After she graduates this spring, Carmen Maria Canino ’22 (biochemistry and molecular biology) hopes to use the knowledge she has gained in her major and her health studies certificate to pursue a career in nursing. Her dedication to others is apparent not only in her professional goals but in her personal background as well. Having moved to Puerto Rico when she was 4 months old, Carmen Maria has often utilized her own bilingualism to benefit those around her. For example, as a volunteer at New Life Community Church, she worked with Pastor Ryan Brown during her sophomore year to develop bilingual signage to ensure that the local Spanish-speaking community had greater access to the wealth of community resources housed at New Life. The project, which was funded by a Small Change, Better World grant through CCLA, gave Canino an opportunity to “think critically about what [her volunteerism] means to the community” and how important the community was to her own experience at Dickinson.

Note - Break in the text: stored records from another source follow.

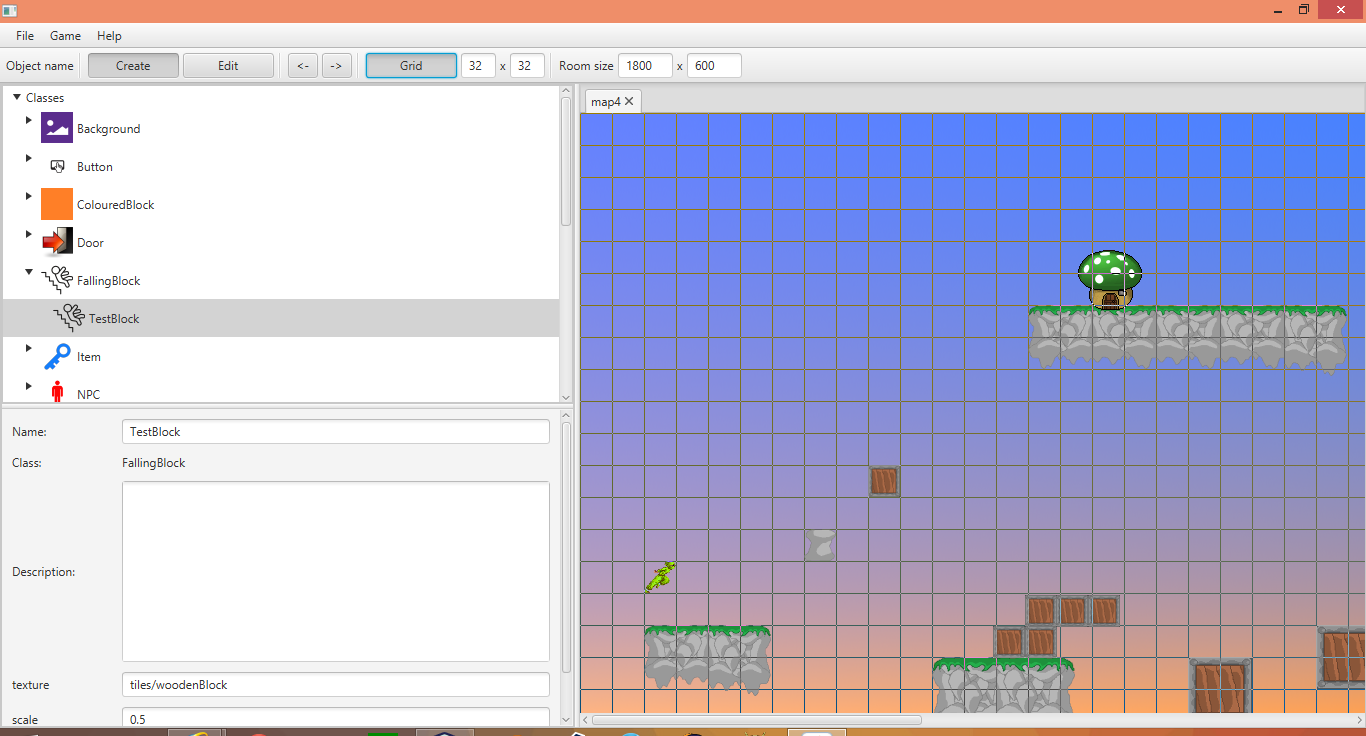Image resolution: width=1366 pixels, height=736 pixels.
Task: Select the NPC figure icon
Action: tap(58, 392)
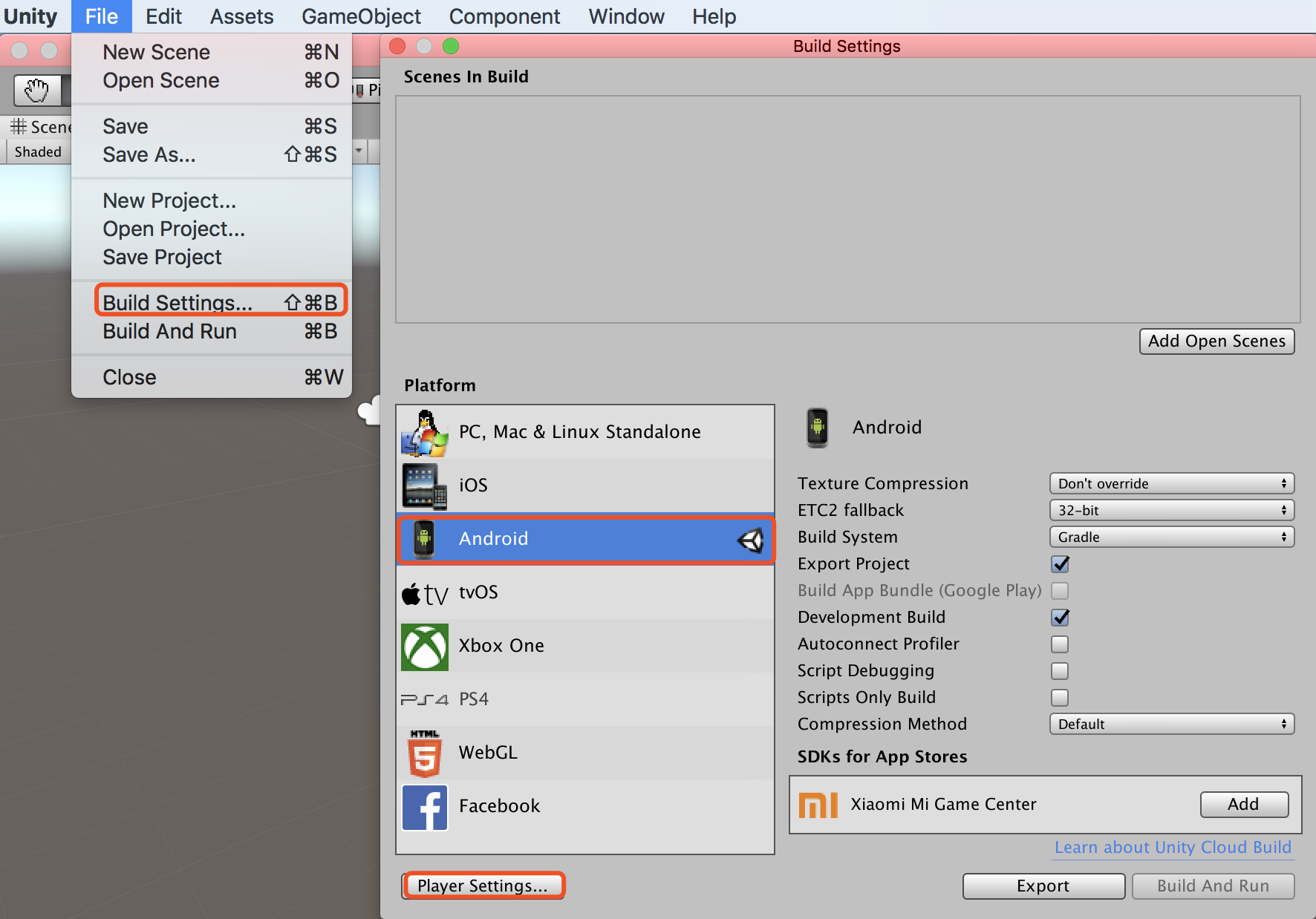Select the PS4 platform icon
This screenshot has height=919, width=1316.
click(424, 699)
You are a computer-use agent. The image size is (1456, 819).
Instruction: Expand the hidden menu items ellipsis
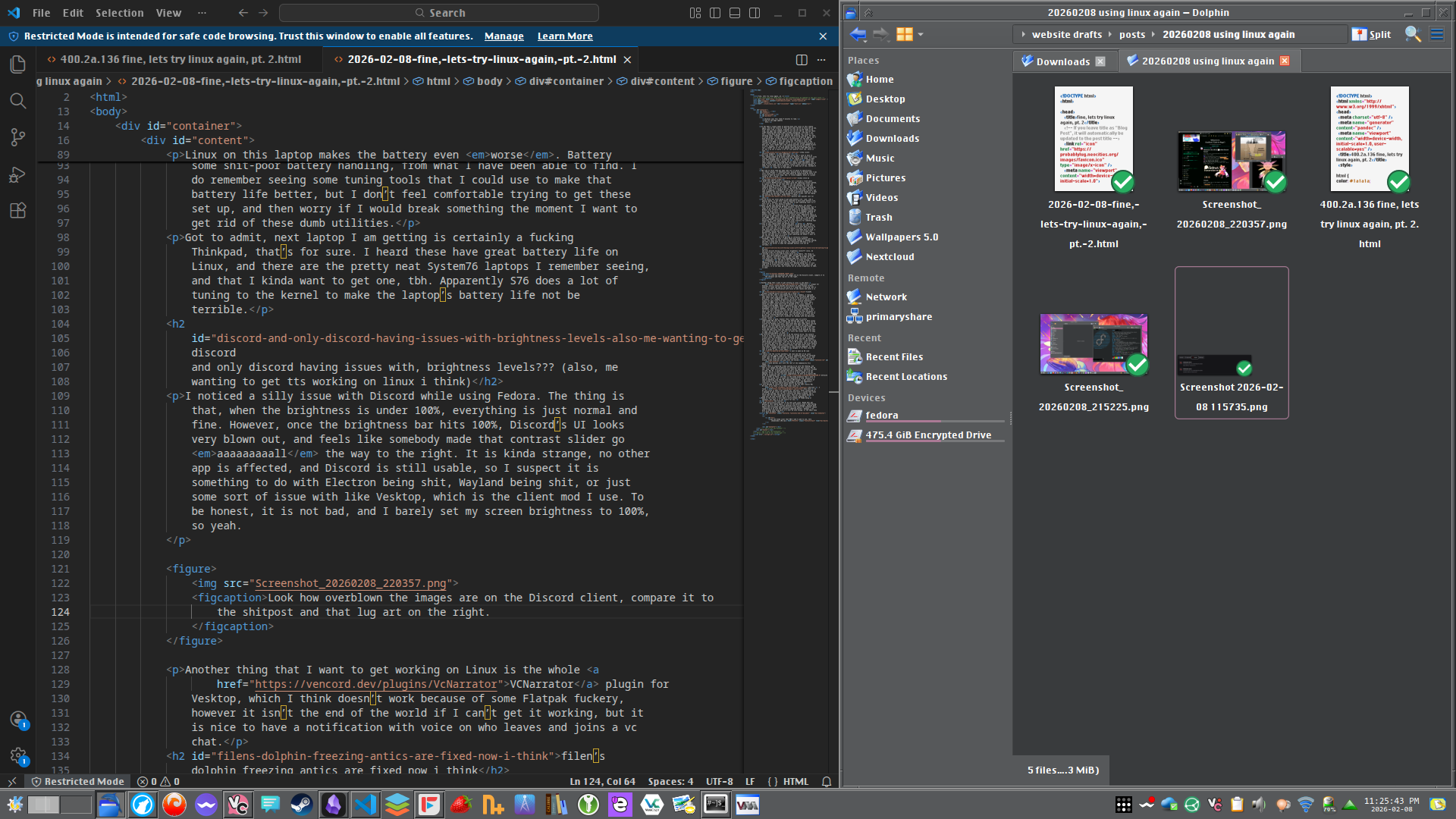click(202, 13)
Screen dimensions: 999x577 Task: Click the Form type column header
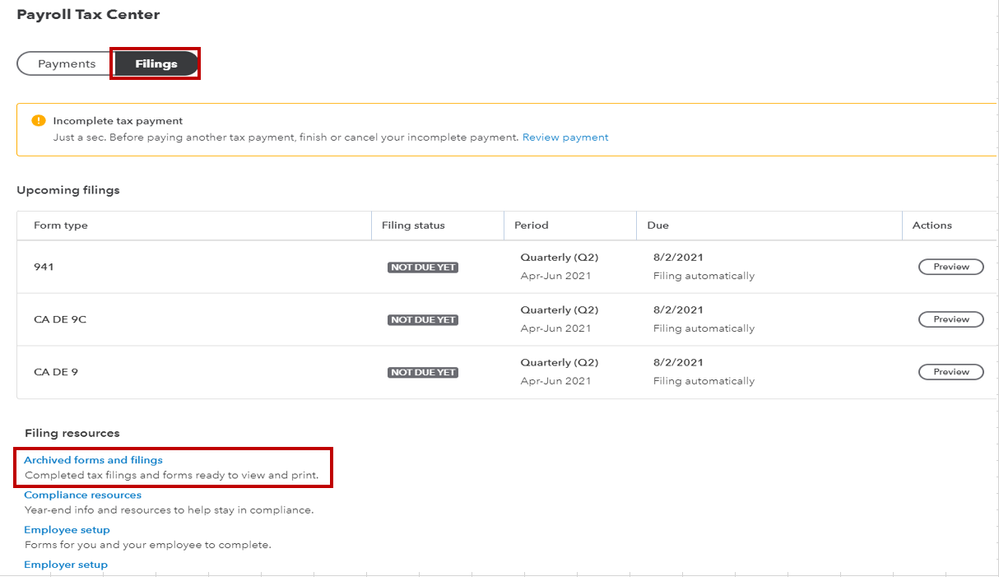click(61, 225)
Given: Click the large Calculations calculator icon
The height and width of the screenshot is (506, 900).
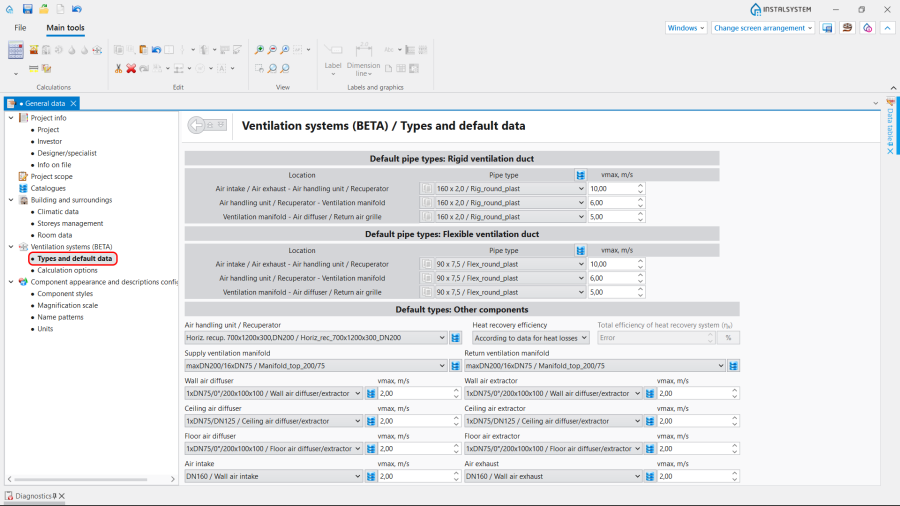Looking at the screenshot, I should click(x=15, y=50).
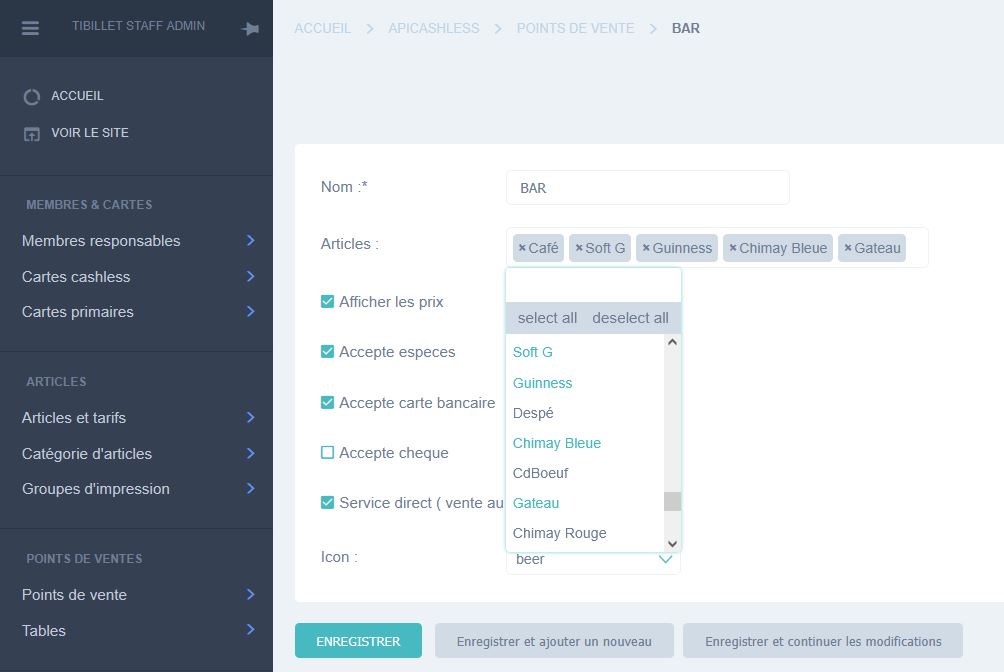Viewport: 1004px width, 672px height.
Task: Click the articles list scrollbar thumb
Action: pyautogui.click(x=672, y=501)
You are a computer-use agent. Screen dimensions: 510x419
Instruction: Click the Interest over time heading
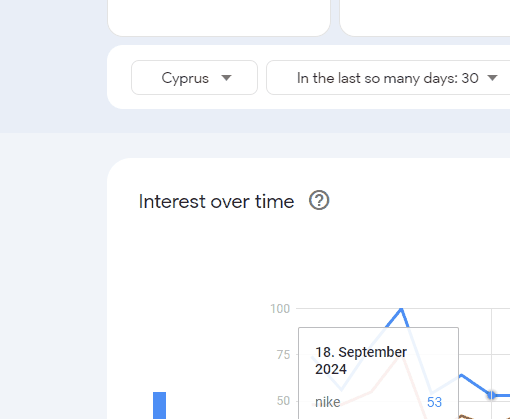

Canino originally became involved in community work when she participated in a Dickinson service trip with South Carolina’s Sea Habitat for Humanity. This inspired her to take a position as a CCLA Service Coordinator, where she was able to organize service trips herself. In collaboration with the CCLA team, Carmen Maria planned service opportunities for Dickinson students, reached out to host organizations, advertised programs, and selected the volunteer trip leaders. She also coordinated Days of Service at CCLA, which connects local nonprofit organizations working on a variety of issues with students who are interested in contributing their time while learning from community members. She was integrally involved in service events that brought Dickinson students to work with Jessica’s Closet and New Life.

Carmen Maria developed her sense of purpose and her civic skill set during the summer before her junior year of high school when she joined Amigos de las Americas, an organization that trains participants as volunteers in Latin American communities. As part of her experience, she lived with a host family in Costa Rica and helped organize and implement a project in their community. Carmen Maria recalled that this experience made clear for her the necessity of community members being able to voice what they want and volunteers responding to those needs. She added that one of the biggest learning moments for her was grappling with the concepts of “ayudar o apoyar” or “help versus support.” According to Canino, a direct translation of these Spanish words does not fully capture their nuance. While ayudar concerns helping someone do something they cannot do themselves, apoyar refers to supporting an individual in working towards their own goals; Canino sees this distinction as central to her own philosophy of community work, noting that service is too often approached with a “savior mentality”. She believes that when volunteers enter any community, they should be thinking about how to support that community in achieving its own goals. 

Carmen Maria found this distinction incredibly relevant as she planned and then led CCLA’s Fall Pause Service Trip in 2021 focused on housing affordability and homelessness. Originally worried by the possibility that the trip might not have a significant impact, she was pleasantly surprised. For Canino, the trip turned out fulfilling and impactful due in part to the excellent community partner organizations the students were able to work alongside. Among other tasks, Dickinson students came together to paint houses for low-income families, organize transitional housing furniture donations at New Life, and assist in preparation of a new family shelter for Community CARES in Shippensburg. 

Carmen Maria wants to continue her work with communities after Dickinson. She says that she draws inspiration from the “Black and Brown women in history who have continually fought for their communities,” and she admires people like Pastor Brown, who is “dedicated to the community and the people he serves.” Canino’s personal mission is to be active in the community by raising the voices of people who are not often heard, working towards equity in local communities, and continuing to practice apoyar.